Stored records:
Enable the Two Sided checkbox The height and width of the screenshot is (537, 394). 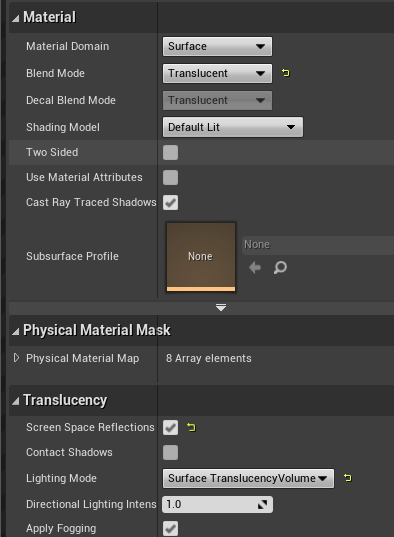170,152
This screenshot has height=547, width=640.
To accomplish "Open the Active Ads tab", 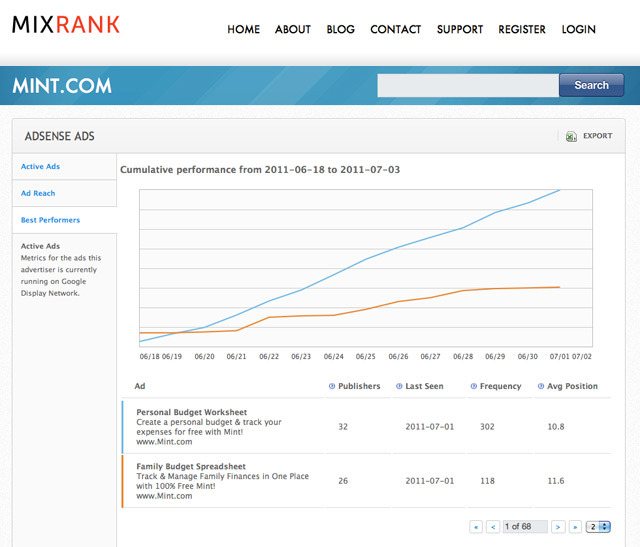I will [41, 167].
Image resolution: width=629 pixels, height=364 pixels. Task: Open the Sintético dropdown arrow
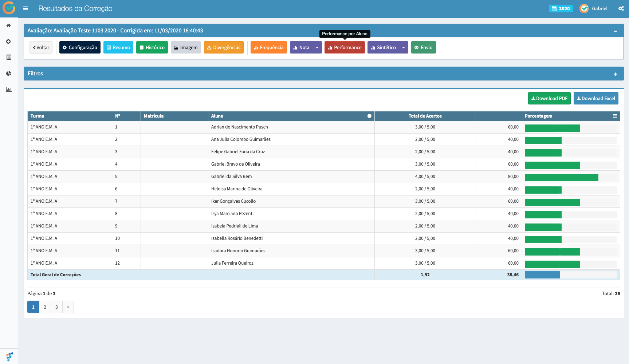[x=404, y=48]
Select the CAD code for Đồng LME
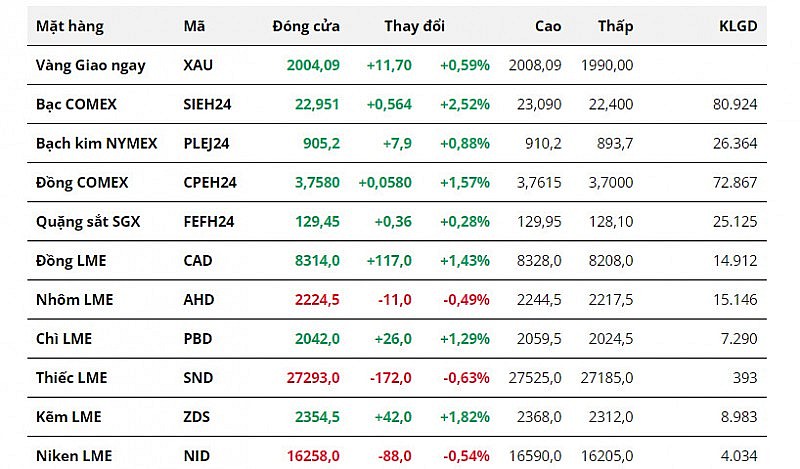Viewport: 800px width, 469px height. point(199,260)
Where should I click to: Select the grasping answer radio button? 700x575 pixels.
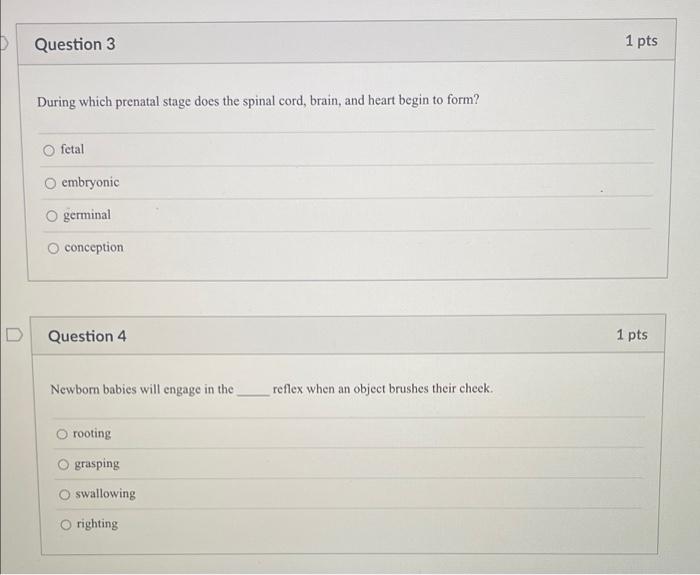tap(63, 465)
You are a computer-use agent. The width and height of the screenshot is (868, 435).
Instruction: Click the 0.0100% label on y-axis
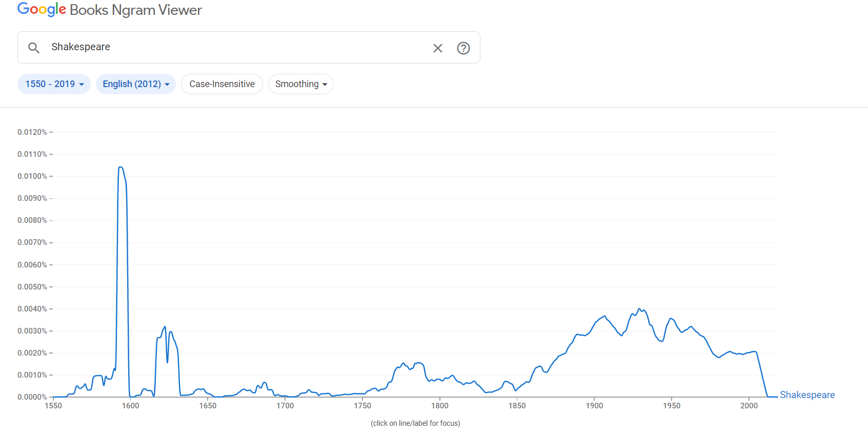[32, 176]
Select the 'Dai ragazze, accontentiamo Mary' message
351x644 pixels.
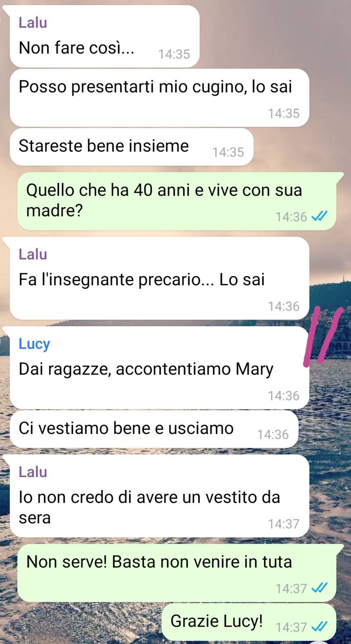tap(159, 368)
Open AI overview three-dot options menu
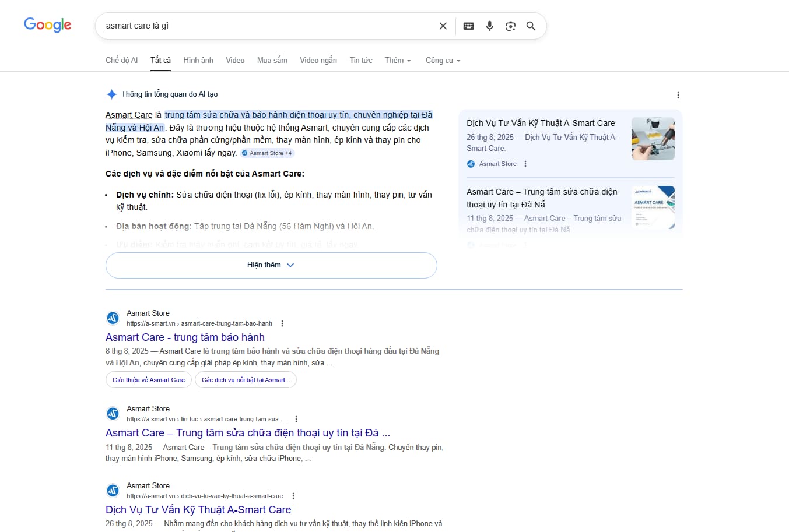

#### WHAT YOU WILL DO:
Nothing but the lines from the one with "You are a computer-use" through the end of the entries above, both included, should be set down, exactly and without pictures.

#### RESULT FOR THIS TASK:
You are a computer-use agent. The width and height of the screenshot is (868, 435).
Instruction: Click the 0.0100% label on y-axis
[32, 176]
Select the 'Dai ragazze, accontentiamo Mary' message
351x644 pixels.
tap(159, 368)
Open AI overview three-dot options menu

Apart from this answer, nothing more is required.